Think not when woman's transient breath is fled, That all her vanities at once are dead: Succeeding vanity she still regards, And though she plays no more, o'erlooks the cards. Her joy in gilded chariots, when alive, And love of ombre, after death survive. (l: 51-56)

Where will the vanity survive? It will survive within the lives of those who live on in the vain life that they have embraced. This statement recalls Shakespeare's Julius Caesar in Mark Anthony's famous speech after Caesar's assassination. He said to the people of Rome that the evil that men do lives after their death but "the good is oft interr'ed with their bones." Belinda's vanity will live after her own death in the vain lives of others. Belinda's vain pride and want of the Baron's attention renders her would be protectors, the sylphs, utterly helpless against the Baron. His intent is ostensibly evil, to rape the lock; he wants the humiliate Belinda, but she is blinded, as by her image in the mirror, to his insidious intent. She cannot fathom someone who would not be so smitten by her charm as to render any and all ill will towards her impossible. Her vain ignorance makes the lock's rape possible. The lock is basically inconsequential to the reader, but Pope treats it and her with such renown and pomp that one cannot help but to see his disdain for the vanity within her character.
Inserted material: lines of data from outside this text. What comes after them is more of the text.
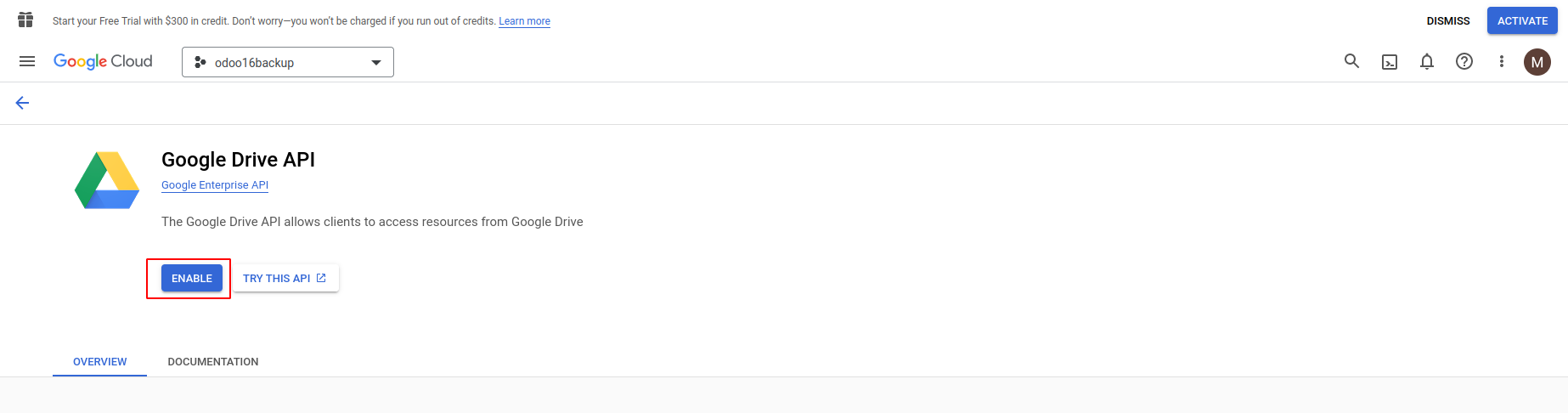
Task: Open the three-dot settings menu
Action: (x=1502, y=61)
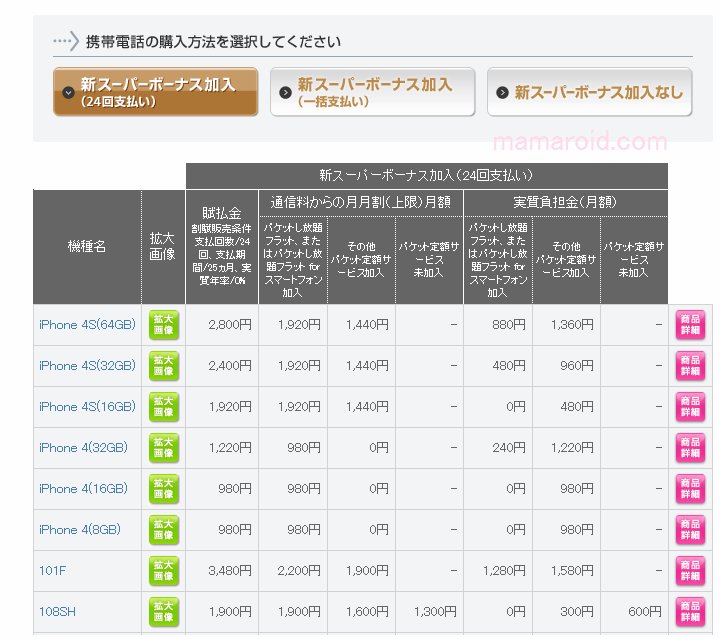Select 新スーパーボーナス加入 (24回支払い) tab

click(x=155, y=92)
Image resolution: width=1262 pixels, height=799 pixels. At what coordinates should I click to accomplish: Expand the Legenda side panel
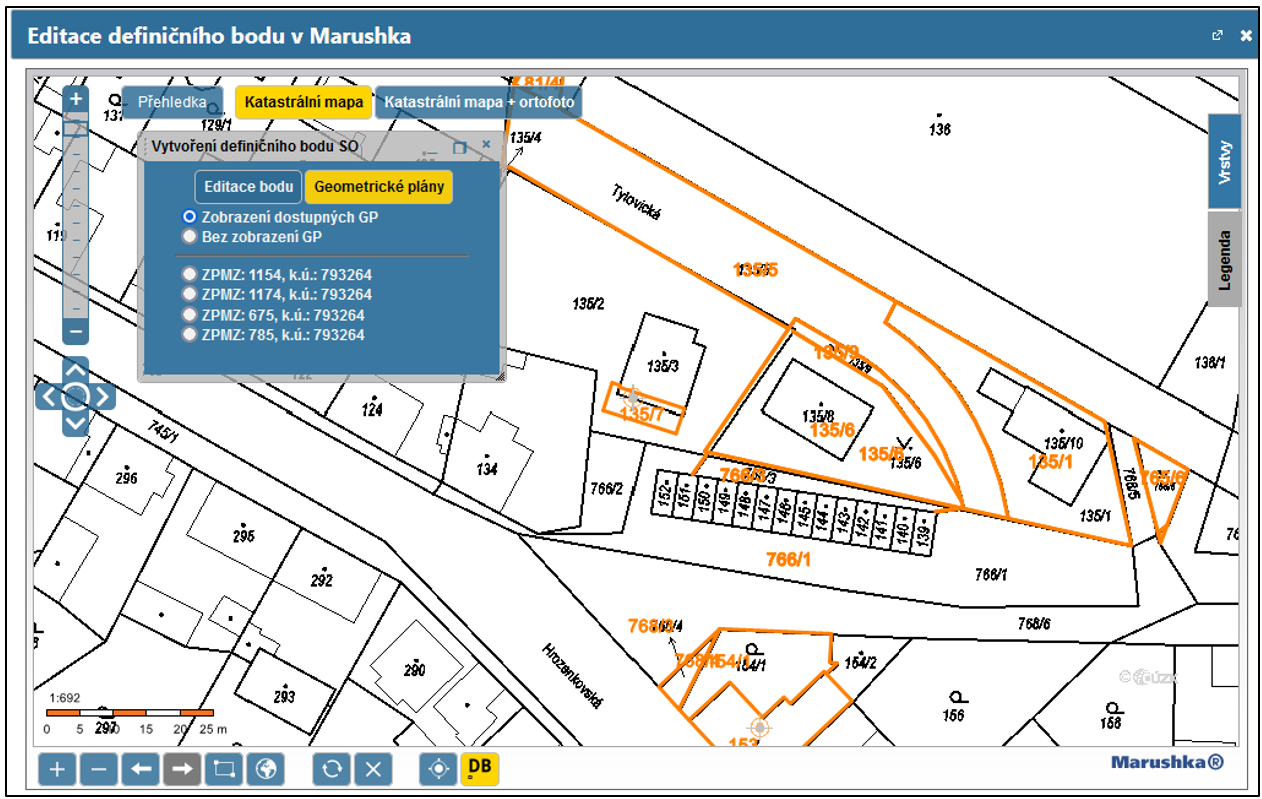coord(1225,259)
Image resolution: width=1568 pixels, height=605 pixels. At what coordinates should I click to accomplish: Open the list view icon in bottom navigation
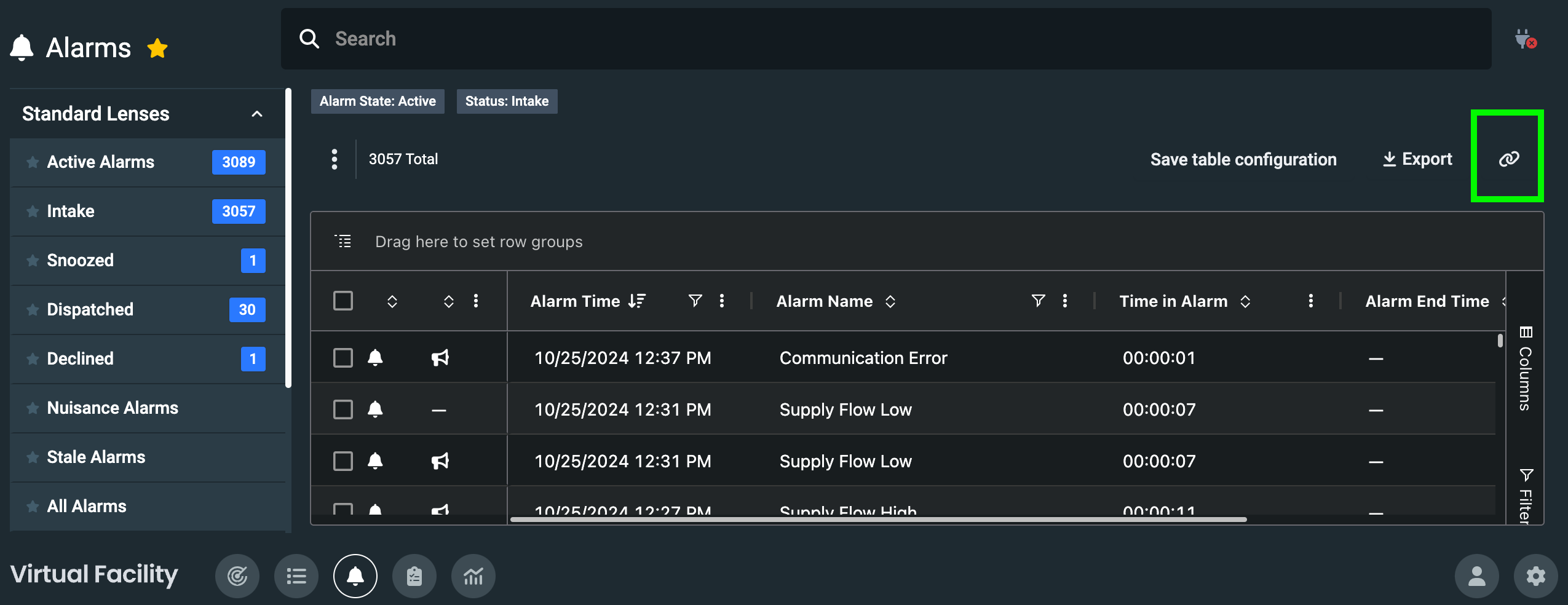(x=296, y=576)
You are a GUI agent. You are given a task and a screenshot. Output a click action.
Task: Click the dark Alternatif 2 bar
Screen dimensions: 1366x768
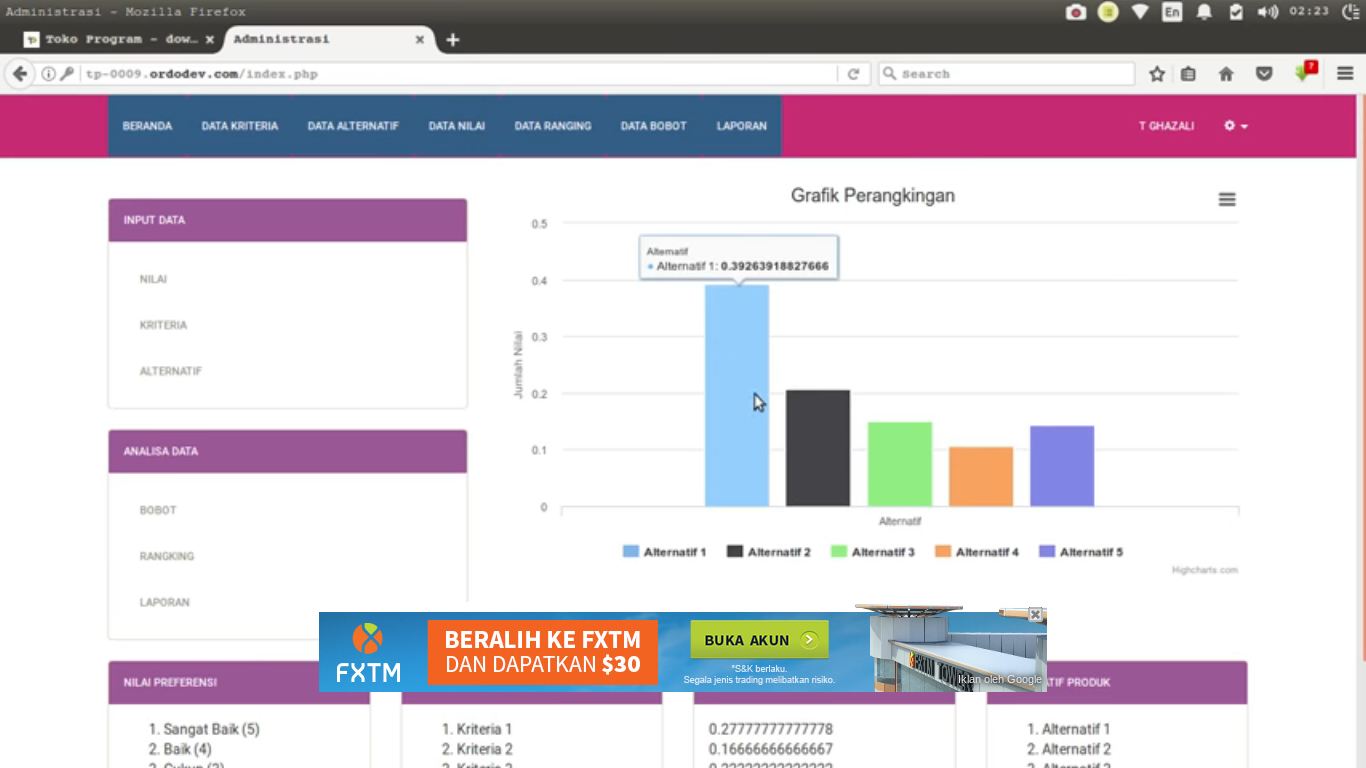coord(817,448)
Pope shows the vanity of the human race through Belinda by taking a seemingly insignificant clump of hair and turning its rape into an epic. He immortalizes Belinda as if to say that her battle for vanity is ongoing, even to the present day.
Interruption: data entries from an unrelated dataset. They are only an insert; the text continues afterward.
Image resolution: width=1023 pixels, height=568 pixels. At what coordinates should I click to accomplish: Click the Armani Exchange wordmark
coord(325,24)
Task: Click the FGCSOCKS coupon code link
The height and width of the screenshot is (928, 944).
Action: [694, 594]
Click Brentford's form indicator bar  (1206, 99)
Pope's treatment of the woman in "Elegy to an Unfortunate Lady" is entirely different from his treatment of Belinda. He employs a very serious elegiac tone towards the woman and also when addressing the reader. Pope's tone is employed, not in biting satire but in true sorrow for the woman's faults and their culmination in her death. He still implicates human vanity and ambition but does not present the woman as an object of scorn but rather a victim of a corrupt and fallen society.

The reader is introduced to the woman as a ghost who's "bleeding bosom [is] gored" (l 3). Unlike Belinda, who is introduced in beauty and ease, this unfortunate lady is introduced as a specter who has pierced her own breast with a dagger. Pope asks, "Is it a crime to love too well? / To bear too tender, or too firm a heart, / To act a lover's or a Roman's part?" (l 7-9). Pope would agree that loving immoderately is a crime, but Pope elicits sympathy from the reader. He further explains, "Why bade ye else, ye Powers! her soul aspire / Above the vulgar flight of low desire? / Ambition first sprung from your blest abodes; / The glorious fault of angels and gods" (l 11-14). Pope offers an mournful, almost fist-shaking appeal to the heavens, asking why the angels fell and mankind with them. He does not absolve the lady of her ambition but curses its birth and manifestation in the hearts of all men though the angels' fall.
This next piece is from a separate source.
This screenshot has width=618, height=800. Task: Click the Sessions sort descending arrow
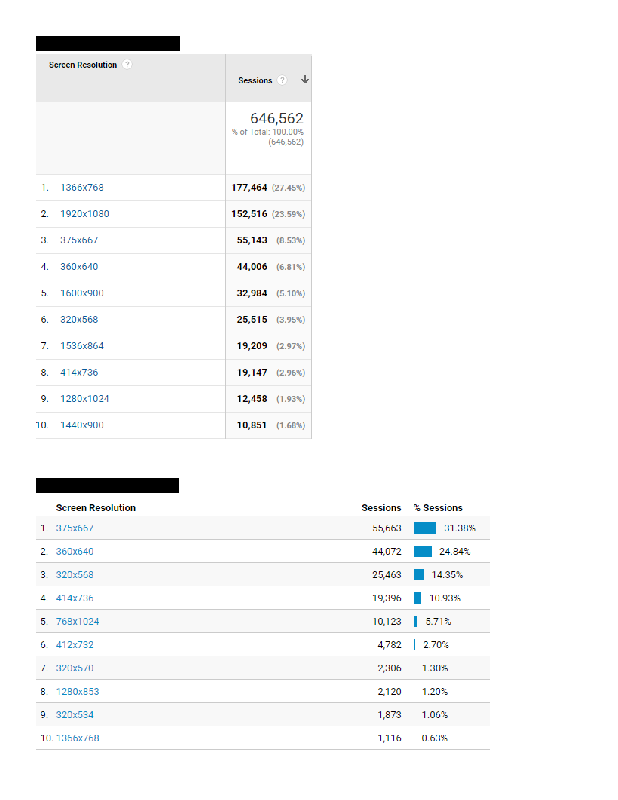point(305,79)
Pope does not immortalize this woman as he immortalizes Belinda but instead says that she was not mourned and grieved for save by the writer himself. She is buried in an unmarked, foreign grave by foreign hands. She is not given a monument or polished marble. "So flew the soul to its congenial place, / Nor left one virtue to redeem her race" (l 27-28). Pope again draws on Shakespeare's assertion that the good in a person is buried forever, leaving only vice. "Life's idle business at one gasp be o'er, / The Muse forgot, and thou beloved no more" (l 81-82). The lady will not be loved when the Muse passes to death; she will be forgotten.

Pope treats these two ladies very differently. He sets Belinda as an object of disdain, one who is to be scorned and whose faults should be avoided at all cost. Vanity infects her, and her own vanity is immortalized in the lock. The unfortunate lady, on the other hand, is presented as a victim of man's fall. Pope, rather than placing her as an object of scorn, places her as someone to be pitied. The unfortunate lady is a product of the pride and vanity in mankind; she is tread underfoot and forgotten. Her gored breast is, in part, the combined fault of angels and mortals. He treats the women differently with the same purpose in mind: that though his satire and his elegy, he might save some from their own folly.